She allowed Philip to pay the fare, which seemed to me a little scrubby, under the circumstances. Before the massive ornamental door to the vestibule she stood aside, and I depressed the lever and pushed it open. The inner door swung open without any summons, and she passed through, with me on her heels. A man in uniform closed the door.
She seemed to have shrunk, and she looked pale and peaked. She was scared stiff. She asked the man, “Is Mr. Judd upstairs?”
“Yes, Miss Judd.”
She led me upstairs to a large room with a thousand books and a fireplace and exactly the kind of chairs I like. In one of them was a guy I didn’t like. He turned his head at our entrance.
Her voice came from a constricted throat: “Guthrie, I thought—”
What stopped her was the blaze from his eyes. It was enough to stop anyone.
I walked over and asked him, “Is Aiken around?”

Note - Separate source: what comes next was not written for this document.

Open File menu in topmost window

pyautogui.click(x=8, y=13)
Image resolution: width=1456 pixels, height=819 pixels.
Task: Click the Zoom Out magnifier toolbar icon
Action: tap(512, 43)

He ignored me. He spoke to his sister as if she had been a spot of grease: “Where did this man come from?”
“It’s a long story,” I said, “but I’ll make it short. She went to Philip Tingley’s flat and I was there and she thought I was him.” I waved a hand. “Mistaken identity.”
“She thought—” He was speechless. That alone was worth the price of admission. His sister was staring at me frozenly.
He picked on her. “Get out!” he said in cold fury. “You incomparable fool!”
She was licked. She went.
I waited till the door had closed behind her and then said, “We had a good, long talk. It’s an interesting situation. Now I can give you an invitation I was going to extend yesterday when you interrupted me. You’re going down to Thirty-fifth Street to call on Nero Wolfe.”
“I’ll talk with you,” he said between his teeth. “Sit down.”
“Oh, no. I invited you first. And I don’t like you. If you do any wriggling and squirming, I swear I’ll sell it to a tabloid and retire on the proceeds.” I pointed to the door. “This way to the egress.”...
Wolfe sat at his desk. I sat at mine, with my notebook open. Guthrie Judd was in the witness box, near Wolfe’s desk.
Wolfe emptied his beer glass, wiped his lips, and leaned back. “You don’t,” he said, “seem to realize that the thing is now completely beyond your control. All you can do is save us a little time, which we would be inclined to appreciate. I make no commitment. We can collect the details without you if we have to, or the police can. The police are clumsy and sometimes not too discreet, but when they’re shown where to dig they do a pretty good job. We know that Philip Tingley is your sister’s son, and that’s the main thing. That’s what you were struggling to conceal. The rest is only to fill in. Who, for instance, is Philip’s father?”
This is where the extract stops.